Stored data entries
━━━━━━━━

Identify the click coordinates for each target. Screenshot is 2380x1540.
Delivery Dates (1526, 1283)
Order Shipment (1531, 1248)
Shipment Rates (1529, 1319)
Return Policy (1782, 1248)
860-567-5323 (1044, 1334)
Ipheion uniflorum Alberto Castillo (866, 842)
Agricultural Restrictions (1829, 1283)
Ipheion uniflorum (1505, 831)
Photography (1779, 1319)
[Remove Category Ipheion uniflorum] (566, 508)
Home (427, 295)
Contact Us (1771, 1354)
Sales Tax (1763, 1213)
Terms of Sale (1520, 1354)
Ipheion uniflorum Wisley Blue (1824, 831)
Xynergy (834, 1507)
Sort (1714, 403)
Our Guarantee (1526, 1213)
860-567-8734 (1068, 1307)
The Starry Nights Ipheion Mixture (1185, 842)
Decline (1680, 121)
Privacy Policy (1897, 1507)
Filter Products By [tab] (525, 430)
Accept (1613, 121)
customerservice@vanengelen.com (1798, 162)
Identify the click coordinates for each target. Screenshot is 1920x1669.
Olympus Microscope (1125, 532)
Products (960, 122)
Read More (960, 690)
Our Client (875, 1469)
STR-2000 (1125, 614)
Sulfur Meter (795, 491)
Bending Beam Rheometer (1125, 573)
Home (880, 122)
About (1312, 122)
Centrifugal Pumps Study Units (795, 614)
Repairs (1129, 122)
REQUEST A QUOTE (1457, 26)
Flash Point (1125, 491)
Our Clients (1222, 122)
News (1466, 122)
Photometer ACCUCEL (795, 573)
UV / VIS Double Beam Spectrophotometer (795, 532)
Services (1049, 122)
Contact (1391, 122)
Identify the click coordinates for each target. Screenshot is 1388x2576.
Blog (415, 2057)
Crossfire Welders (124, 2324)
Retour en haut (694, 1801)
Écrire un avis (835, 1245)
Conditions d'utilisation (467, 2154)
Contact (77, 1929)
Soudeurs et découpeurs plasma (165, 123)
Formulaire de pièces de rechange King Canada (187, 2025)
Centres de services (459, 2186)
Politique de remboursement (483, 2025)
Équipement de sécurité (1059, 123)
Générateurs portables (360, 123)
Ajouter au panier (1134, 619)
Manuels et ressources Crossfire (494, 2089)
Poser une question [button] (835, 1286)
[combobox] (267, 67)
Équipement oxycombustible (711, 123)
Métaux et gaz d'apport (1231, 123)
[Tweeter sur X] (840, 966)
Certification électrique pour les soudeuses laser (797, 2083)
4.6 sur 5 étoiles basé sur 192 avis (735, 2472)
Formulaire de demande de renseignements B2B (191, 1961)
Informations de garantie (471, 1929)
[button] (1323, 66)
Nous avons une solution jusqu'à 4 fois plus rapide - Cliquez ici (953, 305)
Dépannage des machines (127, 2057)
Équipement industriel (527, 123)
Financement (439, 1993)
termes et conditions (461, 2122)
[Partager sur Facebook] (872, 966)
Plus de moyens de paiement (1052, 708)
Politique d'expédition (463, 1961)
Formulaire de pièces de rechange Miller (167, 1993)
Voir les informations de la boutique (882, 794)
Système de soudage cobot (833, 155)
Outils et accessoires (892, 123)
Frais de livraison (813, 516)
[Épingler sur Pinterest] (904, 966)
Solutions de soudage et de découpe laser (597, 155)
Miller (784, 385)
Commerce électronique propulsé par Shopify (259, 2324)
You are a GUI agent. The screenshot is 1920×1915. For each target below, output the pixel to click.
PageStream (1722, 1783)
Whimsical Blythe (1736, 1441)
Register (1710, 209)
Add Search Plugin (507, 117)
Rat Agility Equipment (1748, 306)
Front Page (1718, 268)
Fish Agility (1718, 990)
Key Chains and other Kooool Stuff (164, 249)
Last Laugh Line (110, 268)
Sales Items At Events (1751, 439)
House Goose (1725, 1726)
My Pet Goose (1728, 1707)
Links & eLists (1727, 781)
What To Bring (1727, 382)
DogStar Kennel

━━━━━━━━

Task description
Starting with the first line of the entries and ending with the line that has "Home (427, 295)", copy each line exactly and add nothing.

Exercise solution
Identify the click coordinates for each target. Screenshot is 2380x1540.
Delivery Dates (1526, 1283)
Order Shipment (1531, 1248)
Shipment Rates (1529, 1319)
Return Policy (1782, 1248)
860-567-5323 (1044, 1334)
Ipheion uniflorum Alberto Castillo (866, 842)
Agricultural Restrictions (1829, 1283)
Ipheion uniflorum (1505, 831)
Photography (1779, 1319)
[Remove Category Ipheion uniflorum] (566, 508)
Home (427, 295)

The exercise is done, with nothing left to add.